• What to work on: In the records below, find each line containing the word "computer" and copy it.

Collected data:
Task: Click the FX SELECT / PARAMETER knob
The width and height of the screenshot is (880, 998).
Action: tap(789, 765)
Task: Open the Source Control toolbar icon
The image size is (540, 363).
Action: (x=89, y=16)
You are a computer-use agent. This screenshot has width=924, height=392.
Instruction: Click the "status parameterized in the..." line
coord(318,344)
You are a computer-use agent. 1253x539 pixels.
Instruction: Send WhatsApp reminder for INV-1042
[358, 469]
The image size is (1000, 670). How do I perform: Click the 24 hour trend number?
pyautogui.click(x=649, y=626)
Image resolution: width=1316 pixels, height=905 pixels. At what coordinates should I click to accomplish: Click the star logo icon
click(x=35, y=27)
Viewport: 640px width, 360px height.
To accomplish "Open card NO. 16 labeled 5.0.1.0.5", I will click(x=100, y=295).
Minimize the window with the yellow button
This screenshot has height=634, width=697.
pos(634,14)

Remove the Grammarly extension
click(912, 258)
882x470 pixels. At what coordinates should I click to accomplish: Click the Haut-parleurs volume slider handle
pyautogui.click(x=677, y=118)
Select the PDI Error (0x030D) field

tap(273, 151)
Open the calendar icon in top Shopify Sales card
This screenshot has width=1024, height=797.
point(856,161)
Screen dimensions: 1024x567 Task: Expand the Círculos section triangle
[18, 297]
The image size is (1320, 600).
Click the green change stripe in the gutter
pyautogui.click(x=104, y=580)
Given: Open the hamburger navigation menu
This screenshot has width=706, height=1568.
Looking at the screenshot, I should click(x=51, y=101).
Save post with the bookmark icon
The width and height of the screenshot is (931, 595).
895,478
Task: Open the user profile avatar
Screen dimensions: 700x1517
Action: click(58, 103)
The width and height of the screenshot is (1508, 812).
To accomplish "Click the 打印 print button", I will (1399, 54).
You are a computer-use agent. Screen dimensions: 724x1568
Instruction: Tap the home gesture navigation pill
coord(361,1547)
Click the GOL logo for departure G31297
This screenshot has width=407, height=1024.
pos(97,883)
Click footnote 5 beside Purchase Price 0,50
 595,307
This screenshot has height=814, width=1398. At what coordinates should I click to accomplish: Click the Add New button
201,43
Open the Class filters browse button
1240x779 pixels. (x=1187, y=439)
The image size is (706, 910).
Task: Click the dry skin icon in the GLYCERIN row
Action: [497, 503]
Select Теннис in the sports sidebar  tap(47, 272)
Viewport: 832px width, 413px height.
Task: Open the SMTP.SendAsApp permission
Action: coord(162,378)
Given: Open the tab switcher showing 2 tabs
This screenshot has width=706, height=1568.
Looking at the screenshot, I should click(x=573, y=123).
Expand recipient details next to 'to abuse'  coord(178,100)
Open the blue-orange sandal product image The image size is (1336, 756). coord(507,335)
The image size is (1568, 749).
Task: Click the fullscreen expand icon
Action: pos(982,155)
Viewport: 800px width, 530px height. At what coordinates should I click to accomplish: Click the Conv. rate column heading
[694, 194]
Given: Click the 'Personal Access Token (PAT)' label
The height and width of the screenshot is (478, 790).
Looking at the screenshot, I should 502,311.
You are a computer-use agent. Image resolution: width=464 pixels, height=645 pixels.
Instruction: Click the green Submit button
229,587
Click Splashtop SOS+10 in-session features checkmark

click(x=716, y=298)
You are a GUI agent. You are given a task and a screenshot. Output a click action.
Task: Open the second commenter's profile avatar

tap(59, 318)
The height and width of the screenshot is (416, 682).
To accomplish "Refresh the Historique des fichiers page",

• Solved problem:
You are a computer-use agent. This screenshot has width=924, height=392.
You are a computer-use agent. 1253x539 pixels.
You are a computer-use agent. Screen dimensions: 724x1568
You are a computer-use agent. Image resolution: width=464 pixels, height=645 pixels.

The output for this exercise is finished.